Umuravunga ou umuravumba en Kinyarwanda est une plante médicinale très amère, dont les feuilles sont largement utilisées dans la région des grands lacs pour leurs vertus antiseptiques, ses feuilles sont un ingrédient important de la pharmacopée rwandaise. Rwiziringa est une plante qui comme une liane s’enroule autour d’un arbuste pour en étouffer la croissance. Balinga signifie fantôme.

À force de vouloir faire peur à la population rwandaise pour la rendre plus docile, le FPR n’a pas cessé d’inventer des fantômes qu’il érige en épouvantails, mais comme tout propagandiste qui reste toujours le dernier à croire en sa propre propagande, il a fini par se prendre à son propre piège.

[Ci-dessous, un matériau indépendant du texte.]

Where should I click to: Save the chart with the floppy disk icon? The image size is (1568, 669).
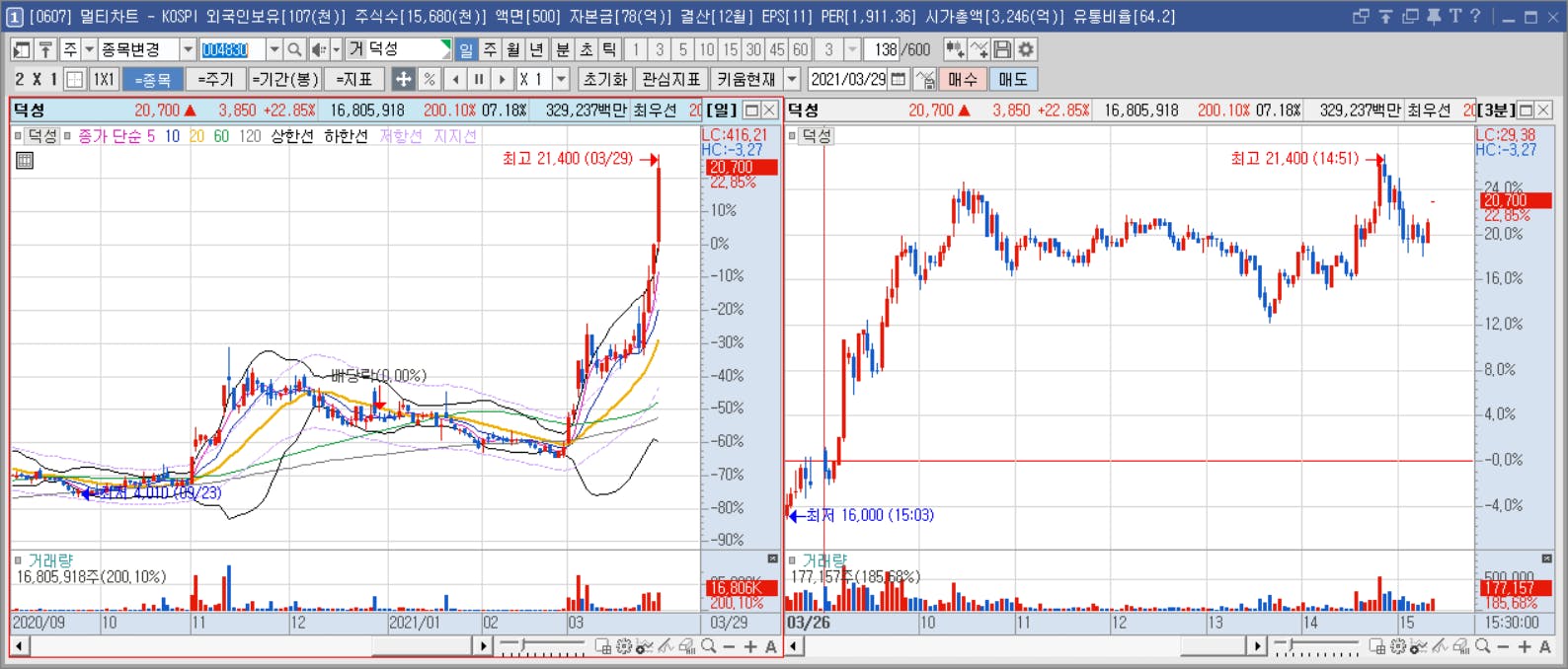point(1003,49)
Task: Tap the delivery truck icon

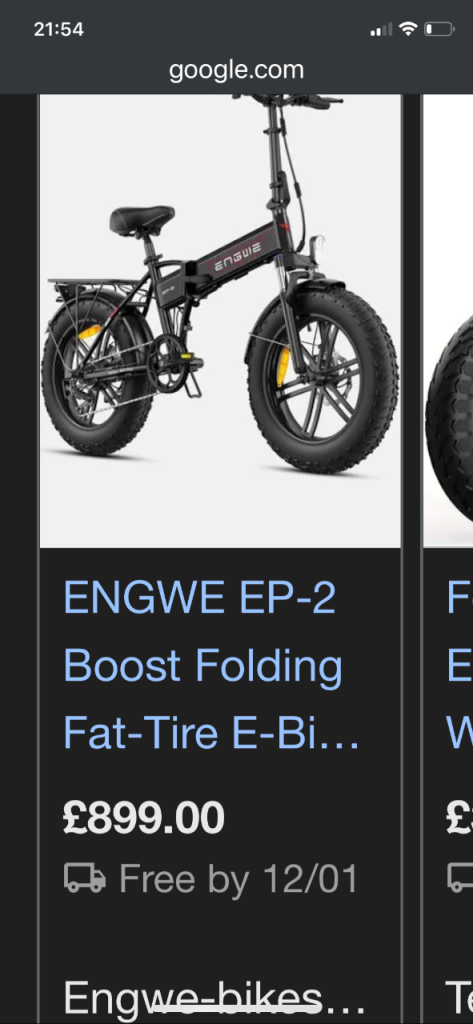Action: tap(85, 878)
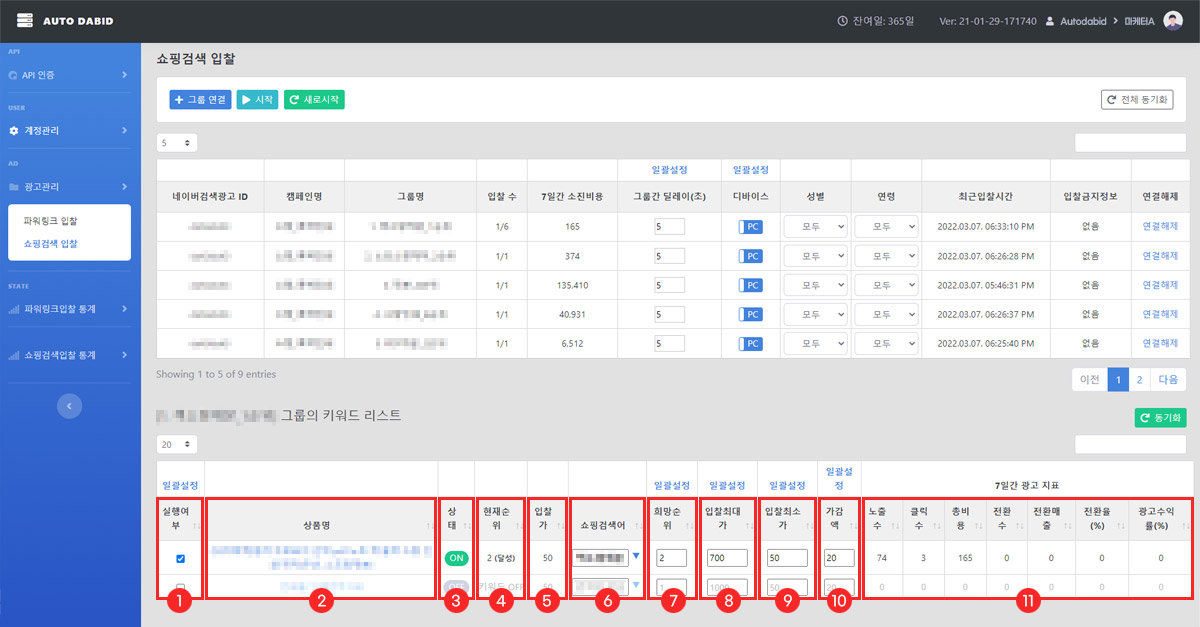Click 연결해제 link in the first row
Screen dimensions: 1200x627
click(1160, 227)
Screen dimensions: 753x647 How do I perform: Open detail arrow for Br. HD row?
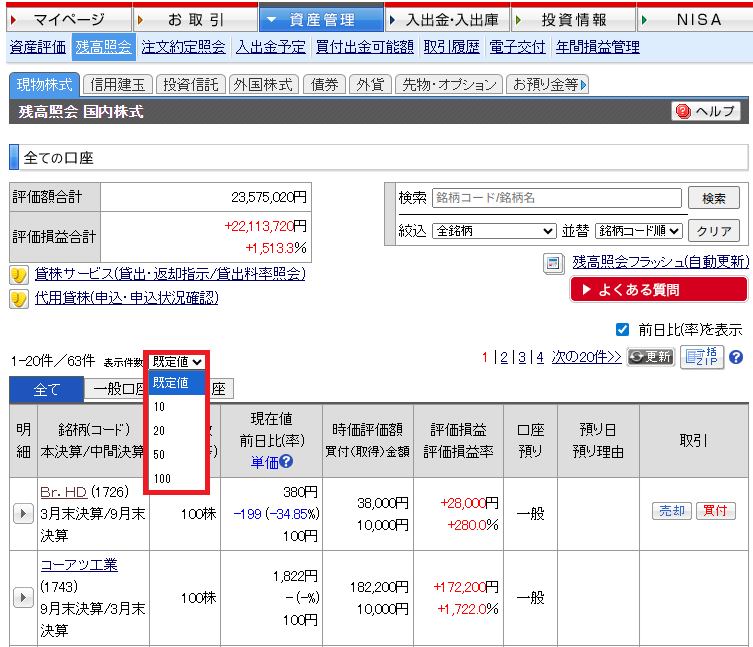pyautogui.click(x=23, y=513)
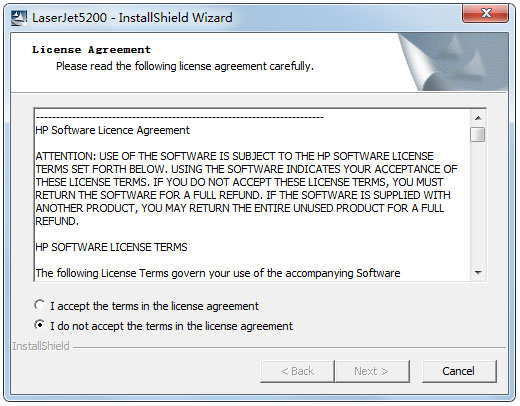The width and height of the screenshot is (520, 406).
Task: Click the "HP Software Licence Agreement" line in the text
Action: pyautogui.click(x=113, y=130)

Il se retrouve aujourd’hui terrorisé et tétanisé par ces mêmes fantômes plus ou moins imaginaires et bientôt suffoqué par le « rwiziringa » qu’il a formé autour de lui-même avec toutes les contradictions et mensonges que ses stratèges ont créé en pensant pouvoir embrouiller tout le monde et protéger ainsi le régime. Mais le remède existe, c’est d’accepter le dialogue avec ses contradicteurs. Ce sera amer comme l’ « umuravumba », mais il va falloir le prendre.

Pour le FPR, qui a perdu l’habitude du débat contradictoire, l’apprentissage va être douloureux. Pour certains il est certainement trop tard pour revenir en arrière, mais ce qui compte avant tout c’est le futur et quand on voit et écoute les débats actuels, on ne peut que se réjouir de ce renouveau plutôt rafraîchissant et souhaiter que de plus en plus de membres du FPR rejoignent le débat public.

Il est souhaitable pour le pays et le FPR lui-même que la jeune génération des Inkotanyi prenne conscience que les temps ont changé, qu’ils vont devoir composer avec leurs compatriotes de tous bords et que le seul moyen pour le FPR de ne pas être balayé par l’histoire comme le MDR-Parmehutu et le MRND[10], ses prédécesseurs dans la voie de la gouvernance sur le modèle du parti-État, est qu’ils puissent imposer à leurs aînés la transformation de la « famille du FPR »  en un parti politique normal, comme eux-mêmes l’ont fait avec leurs pères du RANU[11] dans les années 1980.

Le FPR a encore toutes les cartes en main pour se transformer avant d’y être forcé par les événements, car à ce moment-là, il risque d’être trop tard.

Article d’opinion soumis pour publication par Luc Rugamba
Jambonews.net


  1. Le Parmehutu a été fondé en 1959 par Grégoire Kayibanda. Peu avant les élections de 1961, il changera son nom pour devenir MDR-Parmehutu (Mouvement démocratique républicain), Il domina la politique pendant la première république. Il a été dissout après le coup d’État du Général Habyarimana en 1973. 
  2. L’UNAR a été fondée en 1959 par les monarchistes traditionalistes pour soutenir le roi Kigeli V Ndahindurwa, sa principale revendication était l’indépendance immédiate.
  3. Fondée par Joseph Gitera en 1957, d’abord comme une association, elle se transformera en parti politique le 15 février 1959, devenant ainsi le premier parti politique officiellement crée au Rwanda.
  4. Crée en 1959 par Prosper Bwanakweli, le RADER se voulait un parti libéral rassemblant Hutus et Tutsis. Considéré comme une création des belges pour affaiblir l’UNAR, il n’a jamais réussi à attirer les masses populaires.
  5. T. Bagaragaza, Considérations générales sur les spécificités du phénomène de « Guta Umurongo »
  6. Fondé en 1991, le MDR a été le principal parti d’opposition au président Habyarimana, il sera dissout en 2003 suite à un rapport d’une commission parlementaire l’accusant de véhiculer une idéologie génocidaire malgré que le premier ministre de l’époque en était membre et est resté à son poste jusqu’en 2011.
  7. Le Parti social-démocrate du Rwanda a été le premier parti crée en 1991 après l’introduction du multipartisme au Rwanda. À l’origine, ses membres étaient surtout des intellectuels des préfectures de Butare et Gikongoro.
  8. Le PL a été crée en 1991. Son premier président était Landouald Ndasingwa.
  9. B. Mussolini sur l’État total
  10. Fondé en 1975 par le Général Juvénal Habyarimana, le MRND a été érigé en parti unique par la constitution de 1978, il le restera jusqu’à la réintroduction du multipartisme en 1991, il sera dissout après la guerre de 1994.
  11. Rwandese Alliance for National Unity. Fondé en 1980 par des réfugiés rwandais en Ouganda, lors de son congrès de décembre 1987, il changea son nom pour devenir le Front patriotique rwandais.